CategoricalArrays.jl
CategoricalArrays.jl copied to clipboard
Move CategoricalValue and CategoricalPool into separate package
I'm starting to think about davidanthoff/IterableTables.jl#2, and the whole design would be a lot easier if packages could take a dependency on CategoricalValue
without taking a dependency on the whole CategoricalArrays
package. Maybe a package called CategoricalValues.jl
would work?
I'm really not a fan of this idea. The two parts are really tightly coupled, it would make further development more cumbersome to keep them synchronized.
What's the problem with depending on CategoricalArrays? It's a small pure-Julia dependency. I don't think you'd notice the size difference if we split the package in two parts.
My eventual plan for IterableTables
is to move the integrations of various sources and sinks into the respective integrated packages. At that point packages like https://github.com/JuliaComputing/PooledArrays.jl and https://github.com/JuliaStats/DataArrays.jl would have to take a dependency on CategoricalArrays, which seems not ideal.
In some sense this is analog to the Nullable
and NullableArrays
situation: it is really good that one can use Nullable
without having to take a dependency on NullableArrays
.
The difference with Nullable
is that the type is defined in Base and it's very simple. OTOH CategoricalValue
relies on CategoricalPool
, so at that point you may as well include CategoricalArray
in the package.
I don't really understand why PooledArrays or DataArrays would have to depend on CategoricalValue
. Could you develop?
at that point you may as well include CategoricalArray in the package.
And that pulls in NullableArrays
, and it would just be a lot nicer and cleaner if that didn't happen.
I don't really understand why PooledArrays or DataArrays would have to depend on CategoricalValue. Could you develop?
Actually, it would be DataFrames
and IndexedTables
that need to take on a dependency on CategoricalValue
, not the array packages, sorry.
If the sink for DataFrames
gets an iterator of NamedTuples
where one of the fields is of type CategoricalValue
, it should use PooledDataArray
for that column. Equally, if the sink for IndexedTables
gets an iterator of NamedTuples
where one of the fields is of type CategoricalValue
, it should use PooledArray
for that column. So both DataFrames
and IndexedTables
would need to know CategoricalValue
, but not CategoricalArray
.
And that pulls in NullableArrays, and it would just be a lot nicer and cleaner if that didn't happen.

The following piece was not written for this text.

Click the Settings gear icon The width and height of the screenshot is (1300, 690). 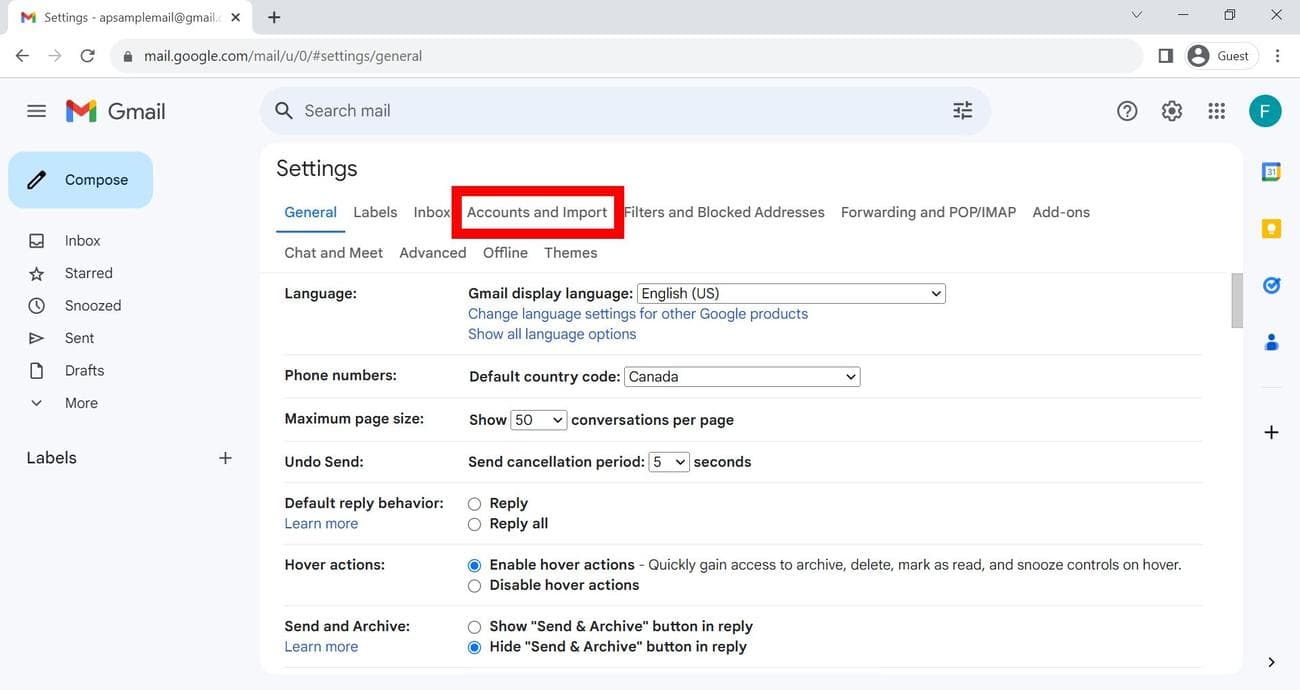pos(1172,111)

If that's the problem, then it can easily be fixed. Actually, we've discussed getting rid of this dependency in the past, as it's only used for the return type of unique(::NullableCategoricalArray)
. We could return an Array{Nullable}
there since the number of unique values isn't supposed to be very large.

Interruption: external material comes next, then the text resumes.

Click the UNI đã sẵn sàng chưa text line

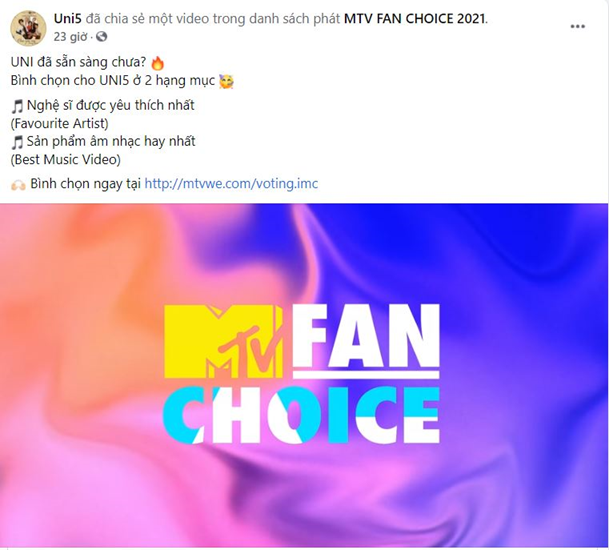tap(78, 62)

If the sink for DataFrames gets an iterator of NamedTuples where one of the fields is of type CategoricalValue, it should use PooledDataArray for that column. Equally, if the sink for IndexedTables gets an iterator of NamedTuples where one of the fields is of type CategoricalValue, it should use PooledArray for that column. So both DataFrames and IndexedTables would need to know CategoricalValue, but not CategoricalArray.

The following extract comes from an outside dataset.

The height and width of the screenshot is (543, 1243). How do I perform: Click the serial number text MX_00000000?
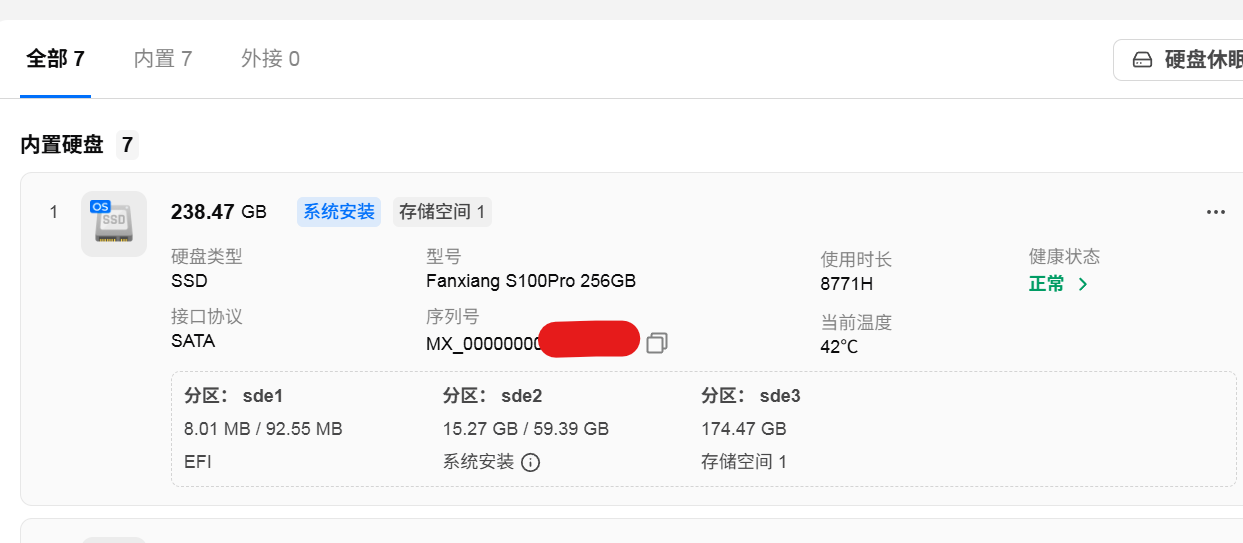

I think we need a more general abstraction for CategoricalArray
/PooledDataArray
/PooledArray
. CategoricalValue
isn't the best way of streaming data from a CategoricalVector
to a PDA, since it carries a lot of useless information for that purpose and is a very inefficient way to extract the integer code for a given entry. I think we would better define a way for columns to come with meta-data giving a mapping from integer code to levels, and a way to iterate over the integer codes. That would not only be useful to convert between these types, but also to read data from files in formats like Stata (which associates labels to codes). We also need a generic way to get the levels in order to create model matrices in StatsModels.
since it carries a lot of useless information for that purpose and is a very inefficient way to extract the integer code for a given entry.
Are you referring to the pointer to the pool?
I'll have to mull this whole area a bit more, it is not really clear to me what we want in this area... Especially when it comes to queries, it seems there is another lifting-like issue there, i.e. what to return if one applies some function onto a categorical value etc.
Are you referring to the pointer to the pool?
Yes, but more generally it will be much more efficient to work directly with integer codes than creating a CategoricalValue
(whatever its contents). Unless of course the compiler is able to optimize out the unnecessary operations, which I don't think occurs yet.
I'll have to mull this whole area a bit more, it is not really clear to me what we want in this area... Especially when it comes to queries, it seems there is another lifting-like issue there, i.e. what to return if one applies some function onto a categorical value etc.
Yeah, it's not very easy to decide what to do with operations on CategoricalValue
. In general it seems automatic unwrapping should happen, except where a specific method is needed. In particular, it would make sense to have CategoricalValue{String} <: AbstractString
if this kind of inheritance pattern was possible. Since it's not, I'm tempted to define CategoricalValue <: AbstractString
, which will make it nicer to work with the most common case of CategoricalValue{String}
. Then implementing the AbstractString
interface with unwrapping methods should be all we need for a useful behavior.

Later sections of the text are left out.